Every entry below is to be copied exactly, with nothing omitted.

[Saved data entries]

----------

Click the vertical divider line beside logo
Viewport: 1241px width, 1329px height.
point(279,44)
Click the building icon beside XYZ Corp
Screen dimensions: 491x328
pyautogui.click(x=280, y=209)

----------

● COMPLETED TASK
Click the vertical divider line beside logo
Viewport: 1241px width, 1329px height.
point(279,44)
Click the building icon beside XYZ Corp
Screen dimensions: 491x328
pyautogui.click(x=280, y=209)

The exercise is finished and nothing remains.